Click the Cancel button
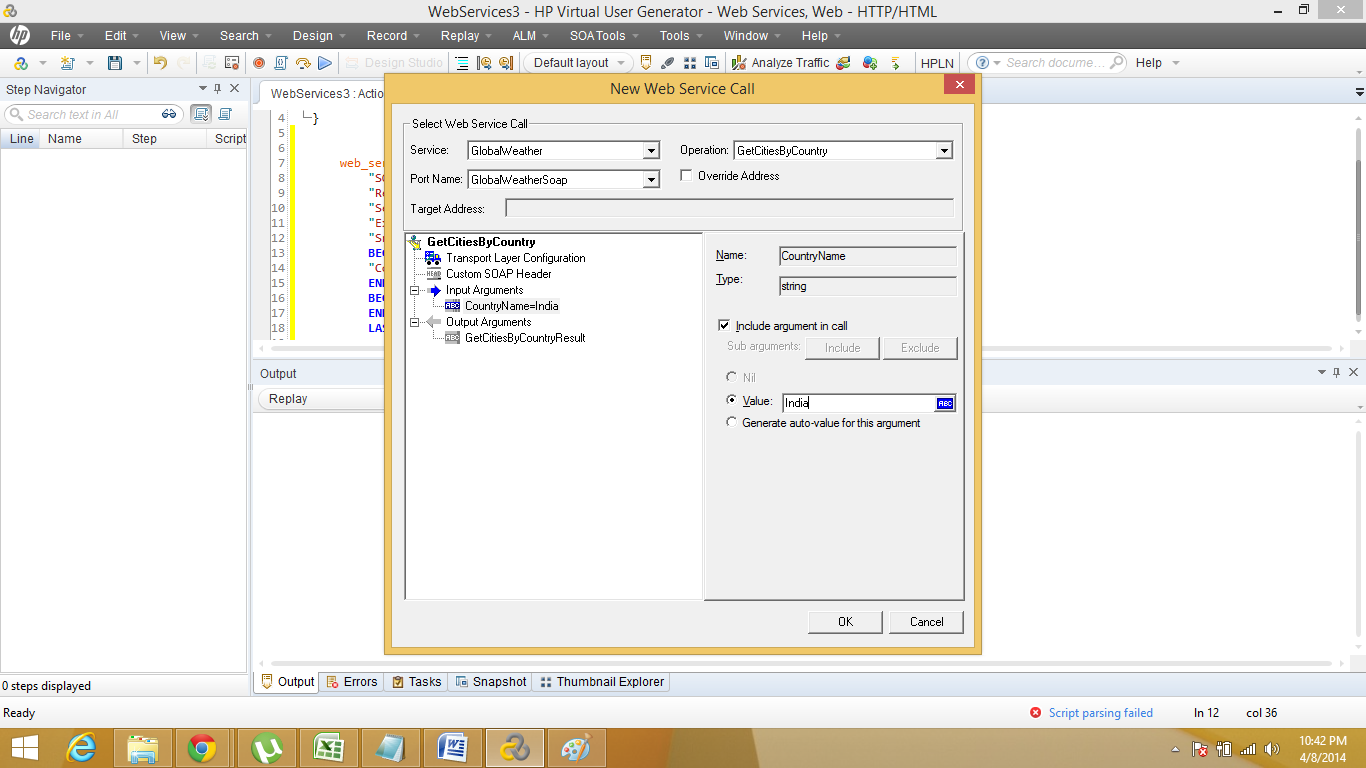 (x=926, y=621)
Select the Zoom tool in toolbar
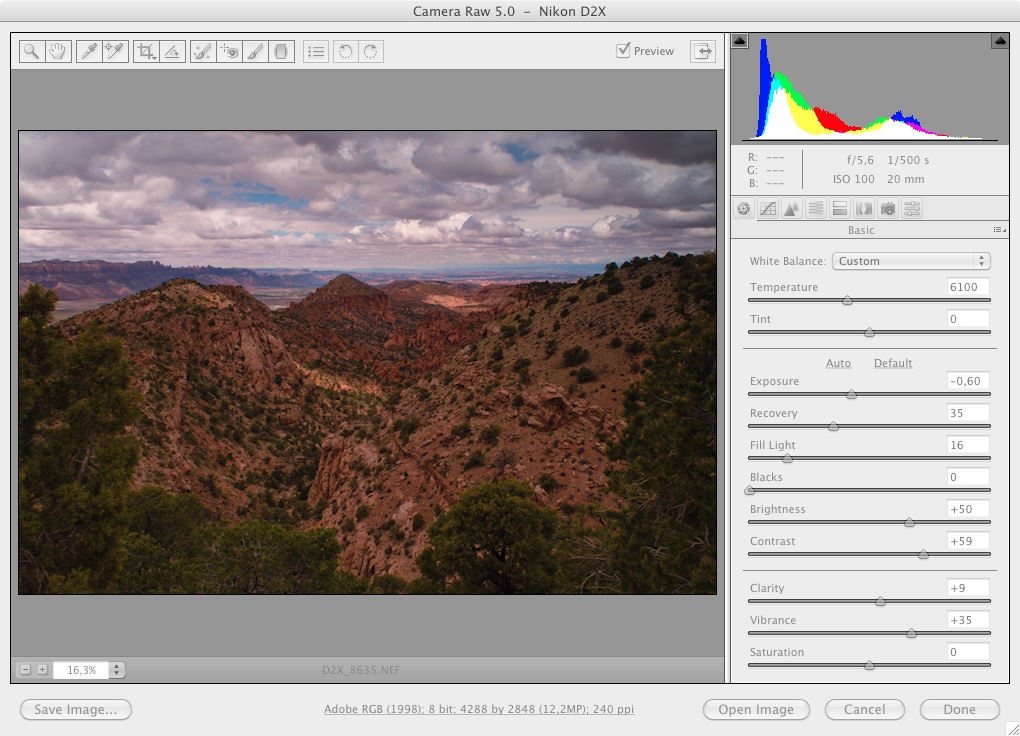The image size is (1020, 736). (32, 51)
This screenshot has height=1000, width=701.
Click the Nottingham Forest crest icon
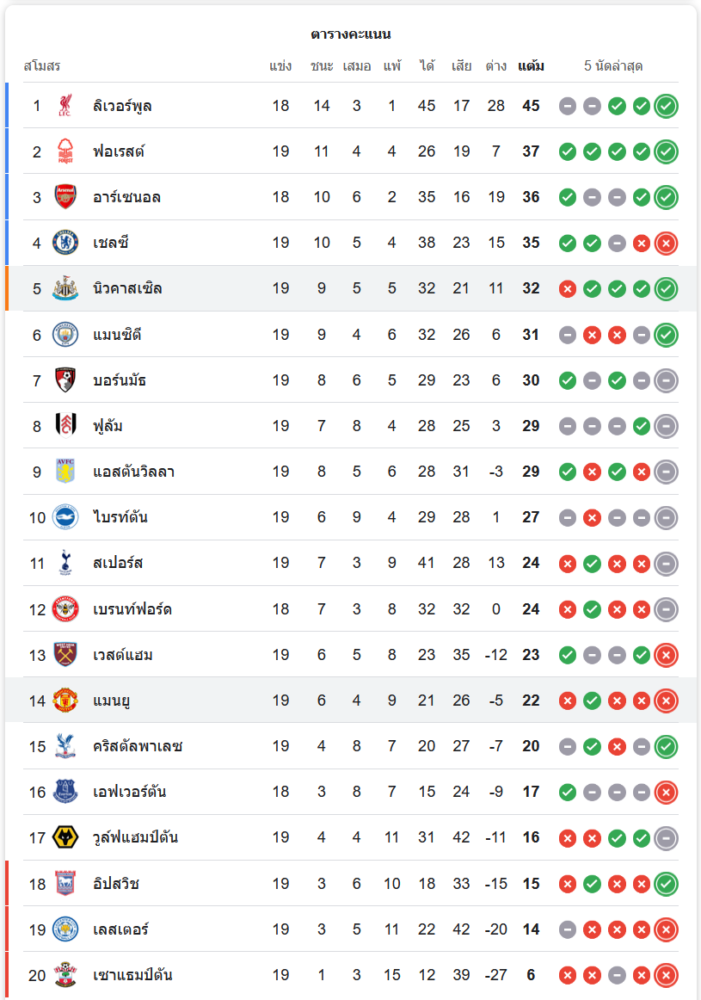[66, 152]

* What the task requires:
Exactly reproduce each record, leaving out any pictures.

* Solution below:
Click the Cancel button
 (x=926, y=621)
Select the Zoom tool in toolbar
The image size is (1020, 736). (32, 51)
This screenshot has height=1000, width=701.
Click the Nottingham Forest crest icon
[66, 152]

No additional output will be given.